Has anyone heard of Joe Henry?  He’s a musician who has been releasing music since the early 90s.  He is fabulous, his old stuff at least.  He wrote a song 20 years ago that went like this:  One day when the weather is warm/ I’ll wake up on the hill/and hold the morning like it was a plow,/And cut myself a row/And follow it until/I know better by God than I know now.

The Advocate, the Companion, the one called alongside… when you let Her in your heart, when you accept the way of life you are being led to, you live boldly, tenaciously even, but not stubbornly.  Cutting a row with a plow is grueling work, much harder to do than it looks.  (Or it should be, a 10-bottom plow on a couple hundred hp tractor makes light work for the back but is murder on the soul.)  It is grueling work, and decisive work and is a major investment of time and energy.  And the world is changed in your wake.  But when you learn that you have to go a different direction, or have to pick up and do it somewhere else or even have to stop all together, in the peace of the Advocate, you act based on the truth you have found. 

          It is that balance. Being fully committed, leaning all the way in to the work you have been given to do AND being humble enough, non-attached enough to change what or how you are doing things when you learn something new.

          This is all in the middle of the thing that I am probably most proud of myself for besides our two girls.  When I have figured something out, I have made changes, more or less regardless of the cost.  When I learned that the Marine Corps was not what I thought; I left.  Same with the corporate world and Unitarian Universalism. I certainly should have been more discerning before jumping in to things with both feet.  (Mom, you were right.) But when I found out that x was not what I was supposed to be doing, I changed what I was doing.  And a confession: one of my greatest fears is being considered flakey which is a real bummer being as flakey as I can be.  And my personal history could be interpreted as the history of an incredible flake.  But I do not think it is.  I think it is the spirit calling me to a way of life founded in truth.  When I find myself doing what I no longer am supposed to be doing, I get this feeling of some twisting existential impatience.  I have discerned this as the Advocate, the indwelling of the Holy Spirit saying, “You know better, now follow me.”  or “It’s going to be OK once you are back on the right path.” 

          How has the spirit inhabited your heart?  Where do you feel that twist or pull in your life?  Do you feel it or hear it?  Is the still small voice calling out to you?  Do you hear the deep calling unto deep?  Are you doing what you are supposed to be doing? Are you living like you are supposed to be living? Are you who you are supposed to be?

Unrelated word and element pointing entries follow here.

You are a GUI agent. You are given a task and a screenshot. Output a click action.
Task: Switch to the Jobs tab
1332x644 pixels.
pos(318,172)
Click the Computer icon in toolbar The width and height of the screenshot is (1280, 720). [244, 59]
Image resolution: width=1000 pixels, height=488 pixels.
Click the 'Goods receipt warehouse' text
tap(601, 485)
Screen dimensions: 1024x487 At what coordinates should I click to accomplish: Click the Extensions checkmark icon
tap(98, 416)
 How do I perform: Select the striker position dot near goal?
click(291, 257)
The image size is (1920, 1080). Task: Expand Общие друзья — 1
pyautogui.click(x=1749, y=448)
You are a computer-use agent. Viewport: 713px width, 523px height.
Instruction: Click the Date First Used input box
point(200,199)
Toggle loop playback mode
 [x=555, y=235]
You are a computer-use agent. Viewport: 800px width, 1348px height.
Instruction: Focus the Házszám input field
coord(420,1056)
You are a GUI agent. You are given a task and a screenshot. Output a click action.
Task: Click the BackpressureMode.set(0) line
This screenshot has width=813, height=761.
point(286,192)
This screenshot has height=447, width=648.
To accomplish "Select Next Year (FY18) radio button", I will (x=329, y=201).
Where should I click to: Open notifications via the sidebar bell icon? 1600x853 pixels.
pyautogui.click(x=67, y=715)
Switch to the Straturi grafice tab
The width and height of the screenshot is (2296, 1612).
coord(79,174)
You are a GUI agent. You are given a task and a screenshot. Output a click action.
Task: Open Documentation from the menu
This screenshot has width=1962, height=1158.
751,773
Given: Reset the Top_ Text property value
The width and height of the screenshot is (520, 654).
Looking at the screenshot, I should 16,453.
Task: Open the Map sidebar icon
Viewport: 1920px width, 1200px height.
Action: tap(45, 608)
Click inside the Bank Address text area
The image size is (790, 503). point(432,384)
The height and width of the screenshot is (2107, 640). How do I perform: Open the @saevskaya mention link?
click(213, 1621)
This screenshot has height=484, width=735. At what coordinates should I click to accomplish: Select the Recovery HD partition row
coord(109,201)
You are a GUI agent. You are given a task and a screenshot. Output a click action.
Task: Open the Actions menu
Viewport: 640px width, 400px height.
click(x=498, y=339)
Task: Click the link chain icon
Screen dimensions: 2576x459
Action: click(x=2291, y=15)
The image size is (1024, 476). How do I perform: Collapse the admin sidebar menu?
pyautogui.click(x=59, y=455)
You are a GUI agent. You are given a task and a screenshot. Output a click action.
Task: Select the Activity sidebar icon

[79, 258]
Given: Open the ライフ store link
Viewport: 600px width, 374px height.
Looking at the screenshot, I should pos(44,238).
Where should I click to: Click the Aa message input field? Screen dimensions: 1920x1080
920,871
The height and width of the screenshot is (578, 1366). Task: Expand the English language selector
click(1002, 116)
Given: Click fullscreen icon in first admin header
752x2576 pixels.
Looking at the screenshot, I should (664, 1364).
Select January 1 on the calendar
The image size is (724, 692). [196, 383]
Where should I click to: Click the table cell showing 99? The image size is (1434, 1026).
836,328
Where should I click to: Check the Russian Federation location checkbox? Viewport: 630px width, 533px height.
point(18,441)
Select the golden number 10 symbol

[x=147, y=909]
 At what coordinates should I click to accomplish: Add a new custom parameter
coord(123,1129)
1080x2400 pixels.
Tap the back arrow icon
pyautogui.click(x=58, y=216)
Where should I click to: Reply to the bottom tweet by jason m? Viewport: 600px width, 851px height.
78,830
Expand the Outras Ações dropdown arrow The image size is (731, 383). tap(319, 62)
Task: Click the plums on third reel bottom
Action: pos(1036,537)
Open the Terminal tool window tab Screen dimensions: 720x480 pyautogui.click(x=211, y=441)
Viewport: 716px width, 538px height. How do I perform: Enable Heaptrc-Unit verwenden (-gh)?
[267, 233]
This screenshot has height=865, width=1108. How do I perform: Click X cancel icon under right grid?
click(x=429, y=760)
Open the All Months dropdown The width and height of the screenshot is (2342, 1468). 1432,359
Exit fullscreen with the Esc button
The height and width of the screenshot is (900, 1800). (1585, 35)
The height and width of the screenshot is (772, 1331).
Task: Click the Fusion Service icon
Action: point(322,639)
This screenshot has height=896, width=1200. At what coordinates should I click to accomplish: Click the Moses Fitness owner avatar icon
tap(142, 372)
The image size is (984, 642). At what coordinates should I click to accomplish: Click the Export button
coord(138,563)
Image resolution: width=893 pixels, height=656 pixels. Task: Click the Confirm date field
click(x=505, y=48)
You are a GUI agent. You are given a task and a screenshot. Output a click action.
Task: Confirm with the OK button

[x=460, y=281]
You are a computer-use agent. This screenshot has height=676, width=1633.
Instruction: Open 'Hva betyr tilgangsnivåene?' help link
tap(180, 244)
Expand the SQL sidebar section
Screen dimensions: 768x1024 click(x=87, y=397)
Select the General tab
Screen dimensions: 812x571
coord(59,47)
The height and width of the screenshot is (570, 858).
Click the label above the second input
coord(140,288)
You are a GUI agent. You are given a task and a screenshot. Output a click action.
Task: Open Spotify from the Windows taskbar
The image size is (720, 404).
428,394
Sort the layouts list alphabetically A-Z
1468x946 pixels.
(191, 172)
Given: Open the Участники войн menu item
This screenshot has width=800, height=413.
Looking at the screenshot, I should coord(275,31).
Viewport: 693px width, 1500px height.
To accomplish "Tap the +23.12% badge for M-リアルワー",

          In prayer alone or here with us; in worshipping God; living in community; serving the world; learning, loving and growing in the experience of the gifts and the sorrows of this world. In these, and in any of the innumerable moments of your life, you have the opportunity to learn who you are supposed to be, what you are supposed to do, how you are supposed to live.  This is the indwelling of the Advocate, the spirit of truth.  This is your inheritance as a child of God.  Make use of it.  AMEN.